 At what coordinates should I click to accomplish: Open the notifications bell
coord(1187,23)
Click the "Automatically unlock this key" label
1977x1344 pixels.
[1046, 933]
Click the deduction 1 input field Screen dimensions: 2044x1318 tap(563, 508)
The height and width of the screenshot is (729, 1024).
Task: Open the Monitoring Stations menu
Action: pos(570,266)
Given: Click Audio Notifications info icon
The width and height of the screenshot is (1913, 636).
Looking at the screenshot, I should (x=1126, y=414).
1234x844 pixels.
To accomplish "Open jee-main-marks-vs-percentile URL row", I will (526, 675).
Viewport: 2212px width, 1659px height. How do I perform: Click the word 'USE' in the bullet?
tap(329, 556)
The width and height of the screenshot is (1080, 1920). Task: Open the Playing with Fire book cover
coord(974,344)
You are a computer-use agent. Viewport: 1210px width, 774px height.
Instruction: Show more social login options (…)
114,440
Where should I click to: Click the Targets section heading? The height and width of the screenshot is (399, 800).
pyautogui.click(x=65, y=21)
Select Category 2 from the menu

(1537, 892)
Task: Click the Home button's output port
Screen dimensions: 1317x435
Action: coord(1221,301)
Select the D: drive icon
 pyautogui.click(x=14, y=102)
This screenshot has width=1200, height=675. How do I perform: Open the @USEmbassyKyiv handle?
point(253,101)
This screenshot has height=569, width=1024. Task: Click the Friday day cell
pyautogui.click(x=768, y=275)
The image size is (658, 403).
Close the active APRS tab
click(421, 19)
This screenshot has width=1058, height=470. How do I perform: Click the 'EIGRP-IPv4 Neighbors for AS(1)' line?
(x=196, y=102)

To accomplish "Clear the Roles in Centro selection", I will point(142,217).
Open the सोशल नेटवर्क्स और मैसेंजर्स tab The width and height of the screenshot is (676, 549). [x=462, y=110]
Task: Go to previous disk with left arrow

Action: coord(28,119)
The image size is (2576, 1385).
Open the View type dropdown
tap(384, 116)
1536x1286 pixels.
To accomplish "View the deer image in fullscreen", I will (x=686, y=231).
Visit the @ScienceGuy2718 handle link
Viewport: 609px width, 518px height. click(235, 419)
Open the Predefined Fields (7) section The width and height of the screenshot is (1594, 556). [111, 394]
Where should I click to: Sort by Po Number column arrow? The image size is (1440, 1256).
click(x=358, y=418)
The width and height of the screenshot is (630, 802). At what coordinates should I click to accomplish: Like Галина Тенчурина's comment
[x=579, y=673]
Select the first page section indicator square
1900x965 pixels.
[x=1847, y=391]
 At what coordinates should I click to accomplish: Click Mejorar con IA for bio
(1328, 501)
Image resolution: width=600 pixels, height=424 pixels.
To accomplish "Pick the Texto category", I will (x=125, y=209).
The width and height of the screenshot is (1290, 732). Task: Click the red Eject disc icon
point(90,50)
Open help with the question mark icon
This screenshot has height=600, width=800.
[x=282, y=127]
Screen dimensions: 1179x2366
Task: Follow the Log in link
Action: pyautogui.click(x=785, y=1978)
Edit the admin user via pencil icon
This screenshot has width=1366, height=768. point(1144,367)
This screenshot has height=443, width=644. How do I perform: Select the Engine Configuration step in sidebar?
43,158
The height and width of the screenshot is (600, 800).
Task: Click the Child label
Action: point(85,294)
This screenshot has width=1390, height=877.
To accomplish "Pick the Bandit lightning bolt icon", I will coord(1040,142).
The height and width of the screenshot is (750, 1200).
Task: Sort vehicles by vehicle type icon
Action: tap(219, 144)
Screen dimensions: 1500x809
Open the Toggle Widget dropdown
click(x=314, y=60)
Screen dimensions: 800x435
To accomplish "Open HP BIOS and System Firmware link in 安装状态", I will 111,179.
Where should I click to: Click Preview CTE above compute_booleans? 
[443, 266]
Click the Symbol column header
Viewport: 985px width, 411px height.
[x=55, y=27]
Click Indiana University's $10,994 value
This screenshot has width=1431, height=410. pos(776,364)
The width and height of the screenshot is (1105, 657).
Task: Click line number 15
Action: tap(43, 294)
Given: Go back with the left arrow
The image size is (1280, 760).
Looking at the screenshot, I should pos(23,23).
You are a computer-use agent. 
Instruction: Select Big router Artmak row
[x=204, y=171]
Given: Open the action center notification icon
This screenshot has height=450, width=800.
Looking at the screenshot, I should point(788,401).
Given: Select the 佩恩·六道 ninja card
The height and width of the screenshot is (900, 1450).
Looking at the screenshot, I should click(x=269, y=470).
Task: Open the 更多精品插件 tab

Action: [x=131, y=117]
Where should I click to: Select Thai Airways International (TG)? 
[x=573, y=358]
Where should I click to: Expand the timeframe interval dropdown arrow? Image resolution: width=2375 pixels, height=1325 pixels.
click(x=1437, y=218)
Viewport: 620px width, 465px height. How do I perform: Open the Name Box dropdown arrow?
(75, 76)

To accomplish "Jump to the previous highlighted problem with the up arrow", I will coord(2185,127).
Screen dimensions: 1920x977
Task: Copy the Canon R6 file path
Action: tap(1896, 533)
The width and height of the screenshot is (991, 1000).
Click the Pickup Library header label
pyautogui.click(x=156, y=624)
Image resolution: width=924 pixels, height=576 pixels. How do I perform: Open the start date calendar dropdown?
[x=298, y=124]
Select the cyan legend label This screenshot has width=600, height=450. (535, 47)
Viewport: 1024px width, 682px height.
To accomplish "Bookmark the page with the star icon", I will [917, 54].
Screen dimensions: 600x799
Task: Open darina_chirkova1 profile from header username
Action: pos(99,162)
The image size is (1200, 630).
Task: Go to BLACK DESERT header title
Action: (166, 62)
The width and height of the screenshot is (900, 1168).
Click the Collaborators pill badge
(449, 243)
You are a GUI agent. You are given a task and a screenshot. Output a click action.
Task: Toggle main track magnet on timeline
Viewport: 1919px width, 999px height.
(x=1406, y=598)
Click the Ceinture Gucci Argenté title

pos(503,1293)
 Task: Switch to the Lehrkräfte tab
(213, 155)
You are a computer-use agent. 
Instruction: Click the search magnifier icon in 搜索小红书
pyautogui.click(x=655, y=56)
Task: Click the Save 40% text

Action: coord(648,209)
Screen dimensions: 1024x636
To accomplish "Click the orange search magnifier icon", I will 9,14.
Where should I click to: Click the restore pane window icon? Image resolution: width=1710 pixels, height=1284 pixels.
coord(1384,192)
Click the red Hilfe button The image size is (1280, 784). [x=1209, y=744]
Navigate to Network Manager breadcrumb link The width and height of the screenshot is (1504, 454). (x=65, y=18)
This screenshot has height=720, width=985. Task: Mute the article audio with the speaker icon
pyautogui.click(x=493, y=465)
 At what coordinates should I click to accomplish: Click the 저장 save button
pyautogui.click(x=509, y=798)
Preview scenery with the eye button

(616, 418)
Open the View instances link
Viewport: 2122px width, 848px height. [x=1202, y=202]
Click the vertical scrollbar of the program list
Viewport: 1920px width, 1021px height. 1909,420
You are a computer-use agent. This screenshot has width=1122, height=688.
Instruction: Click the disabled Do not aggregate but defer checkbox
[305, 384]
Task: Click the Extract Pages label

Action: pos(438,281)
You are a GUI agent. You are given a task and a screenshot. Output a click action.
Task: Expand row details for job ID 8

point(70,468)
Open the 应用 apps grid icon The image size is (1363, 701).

#####

EXERCISE:
Reproduce every record word for word.

TASK RESULT:
 At what coordinates should I click to accomplish: Open the notifications bell
coord(1187,23)
Click the "Automatically unlock this key" label
1977x1344 pixels.
[1046, 933]
Click the deduction 1 input field Screen dimensions: 2044x1318 tap(563, 508)
The height and width of the screenshot is (729, 1024).
Task: Open the Monitoring Stations menu
Action: pos(570,266)
Given: Click Audio Notifications info icon
The width and height of the screenshot is (1913, 636).
Looking at the screenshot, I should (x=1126, y=414).
1234x844 pixels.
To accomplish "Open jee-main-marks-vs-percentile URL row", I will (526, 675).
Viewport: 2212px width, 1659px height. How do I perform: Click the word 'USE' in the bullet?
tap(329, 556)
The width and height of the screenshot is (1080, 1920). Task: Open the Playing with Fire book cover
coord(974,344)
You are a computer-use agent. Viewport: 1210px width, 774px height.
Instruction: Show more social login options (…)
114,440
Where should I click to: Click the Targets section heading? The height and width of the screenshot is (399, 800).
pyautogui.click(x=65, y=21)
Select Category 2 from the menu

(1537, 892)
Task: Click the Home button's output port
Screen dimensions: 1317x435
Action: coord(1221,301)
Select the D: drive icon
 pyautogui.click(x=14, y=102)
This screenshot has width=1200, height=675. How do I perform: Open the @USEmbassyKyiv handle?
point(253,101)
This screenshot has height=569, width=1024. Task: Click the Friday day cell
pyautogui.click(x=768, y=275)
The image size is (658, 403).
Close the active APRS tab
click(421, 19)
This screenshot has width=1058, height=470. How do I perform: Click the 'EIGRP-IPv4 Neighbors for AS(1)' line?
(x=196, y=102)

To accomplish "Clear the Roles in Centro selection", I will point(142,217).
Open the सोशल नेटवर्क्स और मैसेंजर्स tab The width and height of the screenshot is (676, 549). [x=462, y=110]
Task: Go to previous disk with left arrow

Action: coord(28,119)
The image size is (2576, 1385).
Open the View type dropdown
tap(384, 116)
1536x1286 pixels.
To accomplish "View the deer image in fullscreen", I will (x=686, y=231).
Visit the @ScienceGuy2718 handle link
Viewport: 609px width, 518px height. click(235, 419)
Open the Predefined Fields (7) section The width and height of the screenshot is (1594, 556). [111, 394]
Where should I click to: Sort by Po Number column arrow? The image size is (1440, 1256).
click(x=358, y=418)
The width and height of the screenshot is (630, 802). At what coordinates should I click to accomplish: Like Галина Тенчурина's comment
[x=579, y=673]
Select the first page section indicator square
1900x965 pixels.
[x=1847, y=391]
 At what coordinates should I click to accomplish: Click Mejorar con IA for bio
(1328, 501)
Image resolution: width=600 pixels, height=424 pixels.
To accomplish "Pick the Texto category", I will (x=125, y=209).
The width and height of the screenshot is (1290, 732). Task: Click the red Eject disc icon
point(90,50)
Open help with the question mark icon
This screenshot has height=600, width=800.
[x=282, y=127]
Screen dimensions: 1179x2366
Task: Follow the Log in link
Action: pyautogui.click(x=785, y=1978)
Edit the admin user via pencil icon
This screenshot has width=1366, height=768. point(1144,367)
This screenshot has height=443, width=644. How do I perform: Select the Engine Configuration step in sidebar?
43,158
The height and width of the screenshot is (600, 800).
Task: Click the Child label
Action: point(85,294)
This screenshot has width=1390, height=877.
To accomplish "Pick the Bandit lightning bolt icon", I will coord(1040,142).
The height and width of the screenshot is (750, 1200).
Task: Sort vehicles by vehicle type icon
Action: tap(219, 144)
Screen dimensions: 1500x809
Open the Toggle Widget dropdown
click(x=314, y=60)
Screen dimensions: 800x435
To accomplish "Open HP BIOS and System Firmware link in 安装状态", I will 111,179.
Where should I click to: Click Preview CTE above compute_booleans? 
[443, 266]
Click the Symbol column header
Viewport: 985px width, 411px height.
[x=55, y=27]
Click Indiana University's $10,994 value
This screenshot has width=1431, height=410. pos(776,364)
The width and height of the screenshot is (1105, 657).
Task: Click line number 15
Action: tap(43, 294)
Given: Go back with the left arrow
The image size is (1280, 760).
Looking at the screenshot, I should pos(23,23).
You are a computer-use agent. 
Instruction: Select Big router Artmak row
[x=204, y=171]
Given: Open the action center notification icon
This screenshot has height=450, width=800.
Looking at the screenshot, I should point(788,401).
Given: Select the 佩恩·六道 ninja card
The height and width of the screenshot is (900, 1450).
Looking at the screenshot, I should click(x=269, y=470).
Task: Open the 更多精品插件 tab

Action: [x=131, y=117]
Where should I click to: Select Thai Airways International (TG)? 
[x=573, y=358]
Where should I click to: Expand the timeframe interval dropdown arrow? Image resolution: width=2375 pixels, height=1325 pixels.
click(x=1437, y=218)
Viewport: 620px width, 465px height. How do I perform: Open the Name Box dropdown arrow?
(75, 76)

To accomplish "Jump to the previous highlighted problem with the up arrow", I will coord(2185,127).
Screen dimensions: 1920x977
Task: Copy the Canon R6 file path
Action: tap(1896, 533)
The width and height of the screenshot is (991, 1000).
Click the Pickup Library header label
pyautogui.click(x=156, y=624)
Image resolution: width=924 pixels, height=576 pixels. How do I perform: Open the start date calendar dropdown?
[x=298, y=124]
Select the cyan legend label This screenshot has width=600, height=450. (535, 47)
Viewport: 1024px width, 682px height.
To accomplish "Bookmark the page with the star icon", I will [917, 54].
Screen dimensions: 600x799
Task: Open darina_chirkova1 profile from header username
Action: pos(99,162)
The image size is (1200, 630).
Task: Go to BLACK DESERT header title
Action: (166, 62)
The width and height of the screenshot is (900, 1168).
Click the Collaborators pill badge
(449, 243)
You are a GUI agent. You are given a task and a screenshot. Output a click action.
Task: Toggle main track magnet on timeline
Viewport: 1919px width, 999px height.
(x=1406, y=598)
Click the Ceinture Gucci Argenté title

pos(503,1293)
 Task: Switch to the Lehrkräfte tab
(213, 155)
You are a computer-use agent. 
Instruction: Click the search magnifier icon in 搜索小红书
pyautogui.click(x=655, y=56)
Task: Click the Save 40% text

Action: coord(648,209)
Screen dimensions: 1024x636
To accomplish "Click the orange search magnifier icon", I will 9,14.
Where should I click to: Click the restore pane window icon? Image resolution: width=1710 pixels, height=1284 pixels.
coord(1384,192)
Click the red Hilfe button The image size is (1280, 784). [x=1209, y=744]
Navigate to Network Manager breadcrumb link The width and height of the screenshot is (1504, 454). (x=65, y=18)
This screenshot has height=720, width=985. Task: Mute the article audio with the speaker icon
pyautogui.click(x=493, y=465)
 At what coordinates should I click to accomplish: Click the 저장 save button
pyautogui.click(x=509, y=798)
Preview scenery with the eye button

(616, 418)
Open the View instances link
Viewport: 2122px width, 848px height. [x=1202, y=202]
Click the vertical scrollbar of the program list
Viewport: 1920px width, 1021px height. 1909,420
You are a computer-use agent. This screenshot has width=1122, height=688.
Instruction: Click the disabled Do not aggregate but defer checkbox
[305, 384]
Task: Click the Extract Pages label

Action: pos(438,281)
You are a GUI agent. You are given a task and a screenshot. Output a click action.
Task: Expand row details for job ID 8

point(70,468)
Open the 应用 apps grid icon The image size is (1363, 701).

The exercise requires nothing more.